Cory Cerna, 42, of Kennewick, was also waiting for the train. He was also looking forward to a more normal routine during his time off.

Getting his first haircut since January was on his agenda. Grueling work days leave Cerna, an electrician, little time to get to a barber.

On St. Patrick’s Day, Kevin and Lisa McLeod threw a party. New acquaintances and some longtime friends from Coeur d’Alene came over to drink beer and eat Lisa’s corned beef and cabbage.

When darkness fell, they gathered around a metal burn barrel, where a fire burning scrap lumber and tumbleweeds shot off sparks. Amid the laughter and conversation, Kevin’s only Celtic CD sent haunting melodies into the night.

Nick Murrell, who was at the party, inspired Kevin to look for work in North Dakota. He came over earlier, sending back reports of plentiful jobs. Now Murrell, his wife, Tiffany, and their 5-year-old son, Cole, are making plans to move back to Coeur d’Alene. He had a job offer from a former employer.
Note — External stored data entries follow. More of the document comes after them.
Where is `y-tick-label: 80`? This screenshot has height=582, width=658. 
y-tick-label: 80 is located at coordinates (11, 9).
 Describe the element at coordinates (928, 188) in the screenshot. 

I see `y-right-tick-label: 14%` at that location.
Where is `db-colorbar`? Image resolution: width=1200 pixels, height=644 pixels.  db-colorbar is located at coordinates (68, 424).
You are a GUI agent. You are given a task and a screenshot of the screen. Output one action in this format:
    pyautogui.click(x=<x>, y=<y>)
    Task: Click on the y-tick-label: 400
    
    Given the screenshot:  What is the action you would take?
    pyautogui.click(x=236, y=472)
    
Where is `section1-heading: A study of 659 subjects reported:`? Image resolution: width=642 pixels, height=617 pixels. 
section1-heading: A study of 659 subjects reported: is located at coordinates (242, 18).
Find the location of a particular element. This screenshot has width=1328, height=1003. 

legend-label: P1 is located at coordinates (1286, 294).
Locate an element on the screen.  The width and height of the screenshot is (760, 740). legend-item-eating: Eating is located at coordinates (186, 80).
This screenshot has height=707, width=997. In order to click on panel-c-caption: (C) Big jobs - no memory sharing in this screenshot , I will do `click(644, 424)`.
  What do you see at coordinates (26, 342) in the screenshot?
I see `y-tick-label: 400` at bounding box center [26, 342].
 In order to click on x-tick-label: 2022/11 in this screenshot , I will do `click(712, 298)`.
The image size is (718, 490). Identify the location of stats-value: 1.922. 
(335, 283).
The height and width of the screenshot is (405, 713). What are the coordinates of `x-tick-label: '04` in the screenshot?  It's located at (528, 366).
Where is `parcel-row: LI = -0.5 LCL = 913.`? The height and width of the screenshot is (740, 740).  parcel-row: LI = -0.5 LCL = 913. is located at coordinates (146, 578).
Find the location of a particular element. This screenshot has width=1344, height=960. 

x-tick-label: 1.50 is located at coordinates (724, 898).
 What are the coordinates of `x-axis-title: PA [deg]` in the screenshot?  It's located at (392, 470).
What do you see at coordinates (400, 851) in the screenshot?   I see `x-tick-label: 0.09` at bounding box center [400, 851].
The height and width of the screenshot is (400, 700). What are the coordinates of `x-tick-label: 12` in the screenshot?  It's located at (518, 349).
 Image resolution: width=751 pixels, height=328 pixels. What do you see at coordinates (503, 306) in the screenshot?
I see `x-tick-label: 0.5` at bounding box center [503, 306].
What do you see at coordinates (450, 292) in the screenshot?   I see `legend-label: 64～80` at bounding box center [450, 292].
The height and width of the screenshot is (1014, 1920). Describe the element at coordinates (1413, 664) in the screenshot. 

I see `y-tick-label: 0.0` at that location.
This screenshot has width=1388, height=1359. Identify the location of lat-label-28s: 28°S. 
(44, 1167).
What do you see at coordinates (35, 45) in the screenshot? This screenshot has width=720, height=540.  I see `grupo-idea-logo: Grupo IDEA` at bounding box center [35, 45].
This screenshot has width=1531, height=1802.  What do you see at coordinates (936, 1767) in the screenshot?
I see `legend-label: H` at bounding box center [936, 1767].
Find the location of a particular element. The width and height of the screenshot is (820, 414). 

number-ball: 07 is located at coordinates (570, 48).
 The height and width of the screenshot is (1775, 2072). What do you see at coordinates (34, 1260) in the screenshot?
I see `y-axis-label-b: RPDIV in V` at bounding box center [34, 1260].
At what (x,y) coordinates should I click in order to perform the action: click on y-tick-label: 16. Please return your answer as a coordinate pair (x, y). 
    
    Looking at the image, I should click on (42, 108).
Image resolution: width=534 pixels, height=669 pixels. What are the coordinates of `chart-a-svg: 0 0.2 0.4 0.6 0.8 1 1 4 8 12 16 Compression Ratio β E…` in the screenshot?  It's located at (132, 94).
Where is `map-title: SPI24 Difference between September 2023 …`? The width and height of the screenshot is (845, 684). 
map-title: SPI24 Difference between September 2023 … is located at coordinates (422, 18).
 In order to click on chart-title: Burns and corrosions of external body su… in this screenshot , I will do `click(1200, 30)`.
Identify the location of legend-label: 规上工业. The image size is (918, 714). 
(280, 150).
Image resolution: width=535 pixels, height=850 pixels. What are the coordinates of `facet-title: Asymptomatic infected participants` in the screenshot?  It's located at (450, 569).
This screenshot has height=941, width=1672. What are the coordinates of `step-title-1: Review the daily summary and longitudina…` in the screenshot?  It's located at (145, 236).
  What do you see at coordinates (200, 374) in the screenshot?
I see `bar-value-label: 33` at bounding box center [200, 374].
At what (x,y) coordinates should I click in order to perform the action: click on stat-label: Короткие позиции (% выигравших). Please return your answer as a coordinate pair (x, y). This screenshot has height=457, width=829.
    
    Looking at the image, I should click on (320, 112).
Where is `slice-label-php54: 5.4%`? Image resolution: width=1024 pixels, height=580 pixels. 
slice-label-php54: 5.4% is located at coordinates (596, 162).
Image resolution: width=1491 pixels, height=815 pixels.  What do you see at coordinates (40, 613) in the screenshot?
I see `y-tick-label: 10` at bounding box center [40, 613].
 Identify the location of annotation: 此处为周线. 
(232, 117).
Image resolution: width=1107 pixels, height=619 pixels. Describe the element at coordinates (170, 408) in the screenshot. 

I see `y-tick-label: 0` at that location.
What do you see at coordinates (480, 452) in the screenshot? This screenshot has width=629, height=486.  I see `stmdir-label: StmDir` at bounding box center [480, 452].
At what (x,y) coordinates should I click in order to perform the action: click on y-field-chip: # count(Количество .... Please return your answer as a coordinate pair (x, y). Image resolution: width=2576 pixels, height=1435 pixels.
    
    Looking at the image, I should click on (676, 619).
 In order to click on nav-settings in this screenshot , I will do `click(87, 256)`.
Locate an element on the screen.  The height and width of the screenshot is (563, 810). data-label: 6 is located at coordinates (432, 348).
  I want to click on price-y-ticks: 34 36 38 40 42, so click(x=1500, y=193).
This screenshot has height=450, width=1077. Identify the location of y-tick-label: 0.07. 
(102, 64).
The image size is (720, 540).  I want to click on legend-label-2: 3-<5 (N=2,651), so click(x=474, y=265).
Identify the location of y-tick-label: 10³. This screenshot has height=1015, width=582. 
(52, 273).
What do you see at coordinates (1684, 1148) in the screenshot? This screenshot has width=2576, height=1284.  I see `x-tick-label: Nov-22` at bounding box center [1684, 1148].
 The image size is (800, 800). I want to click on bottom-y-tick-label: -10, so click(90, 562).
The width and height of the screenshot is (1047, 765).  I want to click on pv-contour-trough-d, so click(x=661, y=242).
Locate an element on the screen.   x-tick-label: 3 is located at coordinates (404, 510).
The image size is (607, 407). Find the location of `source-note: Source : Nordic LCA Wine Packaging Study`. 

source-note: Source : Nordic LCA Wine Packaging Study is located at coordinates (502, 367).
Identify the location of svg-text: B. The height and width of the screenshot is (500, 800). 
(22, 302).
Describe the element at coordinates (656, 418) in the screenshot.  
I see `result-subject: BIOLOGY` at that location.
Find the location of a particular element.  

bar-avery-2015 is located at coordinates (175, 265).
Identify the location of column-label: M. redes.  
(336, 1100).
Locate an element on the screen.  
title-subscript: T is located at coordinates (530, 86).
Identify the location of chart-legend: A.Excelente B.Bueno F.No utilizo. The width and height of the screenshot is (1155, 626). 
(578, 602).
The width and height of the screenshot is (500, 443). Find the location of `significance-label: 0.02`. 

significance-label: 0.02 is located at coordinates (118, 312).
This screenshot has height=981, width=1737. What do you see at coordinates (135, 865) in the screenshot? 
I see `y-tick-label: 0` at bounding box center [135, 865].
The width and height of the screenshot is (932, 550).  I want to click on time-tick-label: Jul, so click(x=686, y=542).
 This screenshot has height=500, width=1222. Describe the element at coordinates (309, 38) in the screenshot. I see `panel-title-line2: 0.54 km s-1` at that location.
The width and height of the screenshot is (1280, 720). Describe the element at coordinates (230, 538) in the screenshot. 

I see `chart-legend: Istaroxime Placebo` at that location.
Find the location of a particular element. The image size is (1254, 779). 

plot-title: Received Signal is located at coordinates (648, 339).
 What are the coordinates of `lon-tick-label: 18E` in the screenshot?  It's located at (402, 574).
“I can make more money here, but that isn’t the only consideration,” said Murrell, a heavy equipment operator.

He doesn’t like his wife being around the coarse talk prevalent in Williston. And he misses his extended family. Murrell’s grandmother died while he was in North Dakota.

“I want him to grow up to be a family man,” he said of his son.

For Kevin and Lisa McLeod, however, North Dakota is home for the foreseeable future.

“We’re here for one thing, and that’s to take care of our family and make a living,” Lisa said. “This is the only way we can see us having a future.”

In that future, the couple would like to be debt-free, with enough savings to send Jacob to college. Through education, they hope to give their son an easier path in life. “We don’t want him to have to struggle like we did,” Lisa said.

Someday, Kevin and Lisa hope to return to Coeur d’Alene. Their retirement dream is to buy a neighborhood pub and enjoy the lake.

“No matter how long we live here,” Kevin said, “Coeur d’Alene will still be home.”